• **ASSIGNMENT**
Take the entries below and print, exactly, the stretch from the line containing "Select the red" through the line containing "Select Set Current", both included.

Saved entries
<<<<
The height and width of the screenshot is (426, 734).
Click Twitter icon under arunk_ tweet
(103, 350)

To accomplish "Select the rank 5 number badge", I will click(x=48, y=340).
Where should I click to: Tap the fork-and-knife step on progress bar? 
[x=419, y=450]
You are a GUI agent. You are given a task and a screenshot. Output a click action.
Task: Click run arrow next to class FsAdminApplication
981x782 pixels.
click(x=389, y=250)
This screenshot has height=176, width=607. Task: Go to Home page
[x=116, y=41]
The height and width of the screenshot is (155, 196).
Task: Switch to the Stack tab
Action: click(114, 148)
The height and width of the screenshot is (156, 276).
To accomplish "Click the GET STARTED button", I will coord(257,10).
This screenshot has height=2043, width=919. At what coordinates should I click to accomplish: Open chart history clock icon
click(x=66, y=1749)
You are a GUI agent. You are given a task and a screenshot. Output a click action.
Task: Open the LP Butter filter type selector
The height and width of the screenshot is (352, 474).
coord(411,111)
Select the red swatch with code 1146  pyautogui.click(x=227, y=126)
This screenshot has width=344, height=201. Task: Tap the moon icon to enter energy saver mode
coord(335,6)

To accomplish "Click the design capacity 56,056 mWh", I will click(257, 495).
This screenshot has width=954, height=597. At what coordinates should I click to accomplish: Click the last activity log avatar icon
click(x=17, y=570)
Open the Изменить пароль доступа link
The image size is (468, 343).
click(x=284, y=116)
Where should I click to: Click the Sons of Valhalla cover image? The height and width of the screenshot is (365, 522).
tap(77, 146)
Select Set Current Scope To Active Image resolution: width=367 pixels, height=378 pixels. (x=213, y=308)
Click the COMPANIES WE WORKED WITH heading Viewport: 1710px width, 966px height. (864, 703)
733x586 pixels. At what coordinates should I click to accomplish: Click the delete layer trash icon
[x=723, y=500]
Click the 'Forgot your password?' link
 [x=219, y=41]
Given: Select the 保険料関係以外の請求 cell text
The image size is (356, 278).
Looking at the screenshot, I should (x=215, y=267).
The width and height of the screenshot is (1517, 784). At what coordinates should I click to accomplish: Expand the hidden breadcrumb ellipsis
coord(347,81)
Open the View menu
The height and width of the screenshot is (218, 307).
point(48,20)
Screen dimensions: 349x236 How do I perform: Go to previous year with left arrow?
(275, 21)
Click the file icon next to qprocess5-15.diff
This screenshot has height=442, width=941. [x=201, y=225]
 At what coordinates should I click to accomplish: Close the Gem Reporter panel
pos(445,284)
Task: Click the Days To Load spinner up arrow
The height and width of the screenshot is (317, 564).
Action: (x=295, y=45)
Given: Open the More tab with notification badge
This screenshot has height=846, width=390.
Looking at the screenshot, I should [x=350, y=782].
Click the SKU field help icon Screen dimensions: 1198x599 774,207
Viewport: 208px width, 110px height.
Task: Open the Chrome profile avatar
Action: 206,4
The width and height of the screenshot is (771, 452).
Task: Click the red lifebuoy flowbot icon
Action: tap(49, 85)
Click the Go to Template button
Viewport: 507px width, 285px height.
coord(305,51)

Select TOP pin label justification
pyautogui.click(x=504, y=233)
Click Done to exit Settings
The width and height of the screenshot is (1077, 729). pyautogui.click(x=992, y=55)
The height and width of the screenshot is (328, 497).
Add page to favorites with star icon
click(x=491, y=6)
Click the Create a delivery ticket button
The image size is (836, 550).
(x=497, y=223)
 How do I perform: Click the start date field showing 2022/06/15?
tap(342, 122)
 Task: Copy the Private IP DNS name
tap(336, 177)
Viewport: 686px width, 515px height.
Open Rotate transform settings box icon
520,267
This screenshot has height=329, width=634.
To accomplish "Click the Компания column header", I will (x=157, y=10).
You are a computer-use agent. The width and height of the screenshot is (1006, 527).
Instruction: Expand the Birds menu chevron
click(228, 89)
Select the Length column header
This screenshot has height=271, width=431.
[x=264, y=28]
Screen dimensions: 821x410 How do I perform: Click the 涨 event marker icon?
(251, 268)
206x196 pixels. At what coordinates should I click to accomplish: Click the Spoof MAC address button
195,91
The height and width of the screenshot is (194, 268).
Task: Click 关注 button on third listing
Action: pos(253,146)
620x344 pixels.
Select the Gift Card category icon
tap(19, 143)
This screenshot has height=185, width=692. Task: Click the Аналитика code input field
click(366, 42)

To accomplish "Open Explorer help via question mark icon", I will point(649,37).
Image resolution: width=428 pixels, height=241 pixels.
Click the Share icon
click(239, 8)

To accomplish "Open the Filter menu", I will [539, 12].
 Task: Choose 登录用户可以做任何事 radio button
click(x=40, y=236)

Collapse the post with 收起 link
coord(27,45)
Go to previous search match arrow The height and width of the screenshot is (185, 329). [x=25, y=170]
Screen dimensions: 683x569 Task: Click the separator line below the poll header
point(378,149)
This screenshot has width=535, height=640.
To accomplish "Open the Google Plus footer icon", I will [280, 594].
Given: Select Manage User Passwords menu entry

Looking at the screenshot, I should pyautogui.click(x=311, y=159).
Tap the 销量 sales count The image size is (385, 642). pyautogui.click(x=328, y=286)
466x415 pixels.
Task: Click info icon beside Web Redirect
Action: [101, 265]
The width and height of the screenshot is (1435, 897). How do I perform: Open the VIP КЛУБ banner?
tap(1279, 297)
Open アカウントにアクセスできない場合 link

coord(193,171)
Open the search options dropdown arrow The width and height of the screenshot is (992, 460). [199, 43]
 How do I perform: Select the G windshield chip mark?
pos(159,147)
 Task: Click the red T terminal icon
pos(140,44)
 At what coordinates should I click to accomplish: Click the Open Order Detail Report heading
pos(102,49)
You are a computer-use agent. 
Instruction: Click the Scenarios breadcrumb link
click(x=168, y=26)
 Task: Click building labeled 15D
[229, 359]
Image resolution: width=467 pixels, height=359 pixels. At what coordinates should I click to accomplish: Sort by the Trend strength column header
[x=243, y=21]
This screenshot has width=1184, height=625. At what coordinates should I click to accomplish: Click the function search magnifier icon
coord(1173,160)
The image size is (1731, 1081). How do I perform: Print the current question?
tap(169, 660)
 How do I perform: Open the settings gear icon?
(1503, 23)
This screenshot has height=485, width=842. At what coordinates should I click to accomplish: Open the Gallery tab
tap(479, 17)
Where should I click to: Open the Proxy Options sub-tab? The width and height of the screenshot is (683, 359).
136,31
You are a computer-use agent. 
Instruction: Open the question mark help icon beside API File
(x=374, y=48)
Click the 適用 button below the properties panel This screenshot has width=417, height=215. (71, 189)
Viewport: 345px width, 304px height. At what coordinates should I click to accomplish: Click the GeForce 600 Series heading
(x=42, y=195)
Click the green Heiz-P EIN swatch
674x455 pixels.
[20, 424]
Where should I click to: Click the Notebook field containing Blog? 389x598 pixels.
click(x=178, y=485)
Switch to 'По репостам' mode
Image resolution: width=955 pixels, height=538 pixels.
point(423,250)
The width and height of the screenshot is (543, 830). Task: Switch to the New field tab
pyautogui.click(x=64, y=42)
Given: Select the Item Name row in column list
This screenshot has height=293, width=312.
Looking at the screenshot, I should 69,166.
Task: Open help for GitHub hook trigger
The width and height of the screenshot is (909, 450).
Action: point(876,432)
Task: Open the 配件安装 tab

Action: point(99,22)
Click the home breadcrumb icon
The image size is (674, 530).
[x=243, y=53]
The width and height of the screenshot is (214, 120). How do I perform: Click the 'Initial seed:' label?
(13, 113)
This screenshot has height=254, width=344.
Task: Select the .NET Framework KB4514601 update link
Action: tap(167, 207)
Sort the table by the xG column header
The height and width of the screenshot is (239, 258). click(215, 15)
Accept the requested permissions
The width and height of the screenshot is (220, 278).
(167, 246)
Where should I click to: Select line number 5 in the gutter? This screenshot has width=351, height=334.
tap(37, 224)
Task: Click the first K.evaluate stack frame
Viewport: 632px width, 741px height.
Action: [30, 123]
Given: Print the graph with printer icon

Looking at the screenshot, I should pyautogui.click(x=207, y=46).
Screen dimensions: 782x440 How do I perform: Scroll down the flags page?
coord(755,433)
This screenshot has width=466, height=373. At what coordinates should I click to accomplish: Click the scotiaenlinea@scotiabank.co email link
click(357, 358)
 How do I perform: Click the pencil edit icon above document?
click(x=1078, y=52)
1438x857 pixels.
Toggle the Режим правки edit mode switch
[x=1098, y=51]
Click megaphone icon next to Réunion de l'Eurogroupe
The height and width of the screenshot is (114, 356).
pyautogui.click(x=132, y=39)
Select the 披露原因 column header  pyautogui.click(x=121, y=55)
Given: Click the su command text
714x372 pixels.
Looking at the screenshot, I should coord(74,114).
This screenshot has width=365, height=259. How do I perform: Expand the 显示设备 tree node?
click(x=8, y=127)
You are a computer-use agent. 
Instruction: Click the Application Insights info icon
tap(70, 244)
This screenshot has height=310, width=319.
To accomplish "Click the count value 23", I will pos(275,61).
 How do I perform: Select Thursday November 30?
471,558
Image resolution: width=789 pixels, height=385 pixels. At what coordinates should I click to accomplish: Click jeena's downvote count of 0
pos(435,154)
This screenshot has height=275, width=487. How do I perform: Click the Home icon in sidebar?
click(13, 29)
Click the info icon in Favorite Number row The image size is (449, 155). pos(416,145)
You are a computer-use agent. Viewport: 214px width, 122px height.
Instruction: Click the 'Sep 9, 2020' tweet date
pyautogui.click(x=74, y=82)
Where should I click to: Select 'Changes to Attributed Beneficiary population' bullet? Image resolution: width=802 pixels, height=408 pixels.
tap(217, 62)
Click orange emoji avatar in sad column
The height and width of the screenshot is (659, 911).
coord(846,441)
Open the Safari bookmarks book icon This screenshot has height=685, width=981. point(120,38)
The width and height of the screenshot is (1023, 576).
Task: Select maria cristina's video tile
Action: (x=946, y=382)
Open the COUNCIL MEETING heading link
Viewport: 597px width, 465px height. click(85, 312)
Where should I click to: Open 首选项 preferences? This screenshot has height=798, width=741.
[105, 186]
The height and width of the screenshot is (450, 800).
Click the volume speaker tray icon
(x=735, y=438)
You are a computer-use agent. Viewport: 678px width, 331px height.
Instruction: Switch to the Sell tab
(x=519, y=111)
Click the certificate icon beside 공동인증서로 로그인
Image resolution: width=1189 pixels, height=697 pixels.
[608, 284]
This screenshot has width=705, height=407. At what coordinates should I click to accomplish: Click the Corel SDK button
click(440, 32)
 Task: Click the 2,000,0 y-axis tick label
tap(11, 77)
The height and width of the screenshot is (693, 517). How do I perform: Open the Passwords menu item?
>>>>
• **ANSWER TO THE EXERCISE**
Select the red swatch with code 1146  pyautogui.click(x=227, y=126)
This screenshot has width=344, height=201. Task: Tap the moon icon to enter energy saver mode
coord(335,6)

To accomplish "Click the design capacity 56,056 mWh", I will click(257, 495).
This screenshot has width=954, height=597. At what coordinates should I click to accomplish: Click the last activity log avatar icon
click(x=17, y=570)
Open the Изменить пароль доступа link
The image size is (468, 343).
click(x=284, y=116)
Where should I click to: Click the Sons of Valhalla cover image? The height and width of the screenshot is (365, 522).
tap(77, 146)
Select Set Current Scope To Active Image resolution: width=367 pixels, height=378 pixels. (x=213, y=308)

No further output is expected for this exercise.